WORK TO BE COMPLETED: All of the records should be reproduced word for word, but no images may appear in the copy.

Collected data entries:
☆ ☆ ☆ ☆
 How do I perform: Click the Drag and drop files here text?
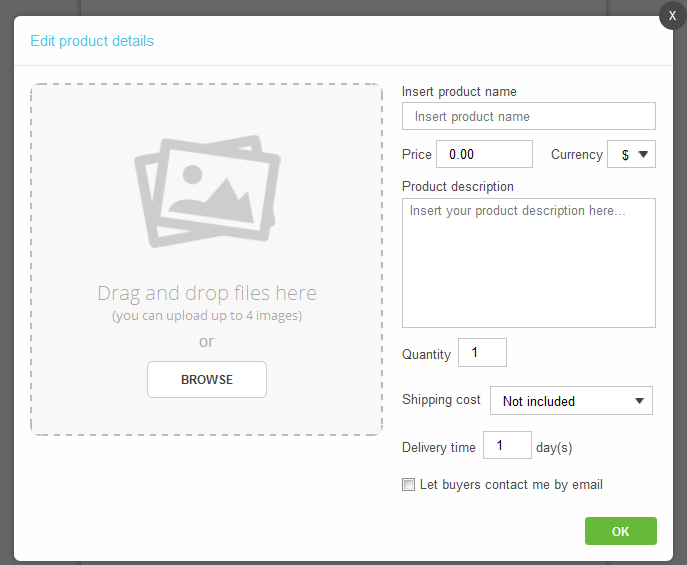[x=207, y=293]
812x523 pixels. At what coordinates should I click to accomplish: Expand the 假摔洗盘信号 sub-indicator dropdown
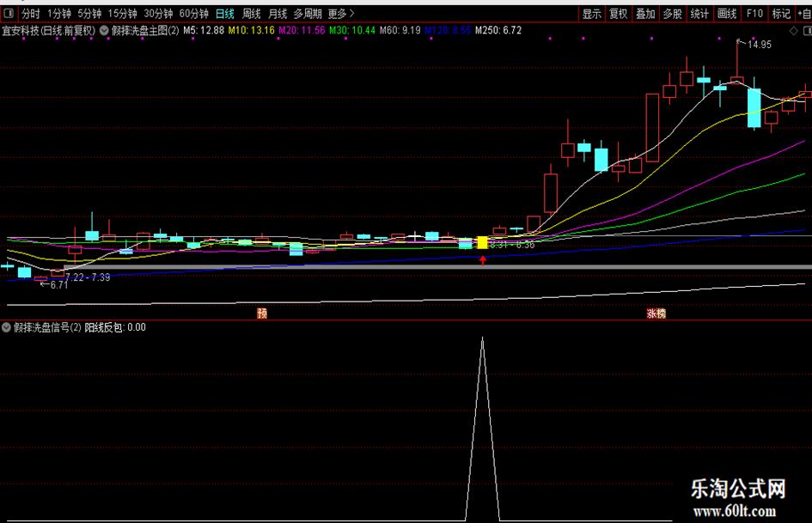click(7, 327)
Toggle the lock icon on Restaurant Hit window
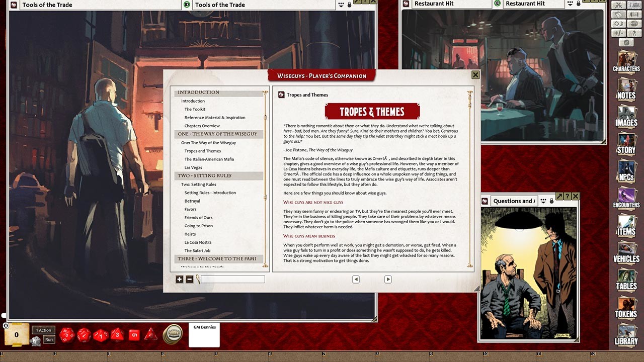This screenshot has height=362, width=644. pos(578,4)
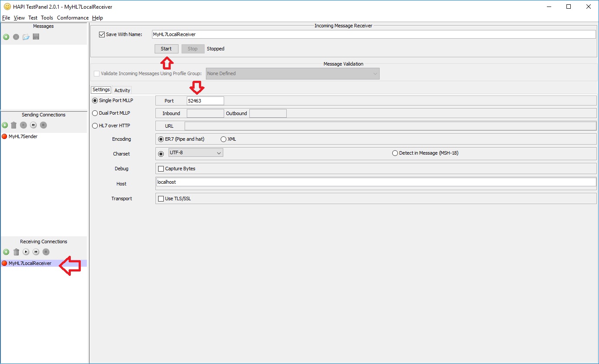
☆ ☆ ☆ ☆
SOLUTION FOR THIS EXERCISE:
 How do I perform: Click the Drag and drop files here text?
[x=207, y=293]
812x523 pixels. At what coordinates should I click to accomplish: Expand the 假摔洗盘信号 sub-indicator dropdown
click(7, 327)
Toggle the lock icon on Restaurant Hit window
This screenshot has height=362, width=644. pos(578,4)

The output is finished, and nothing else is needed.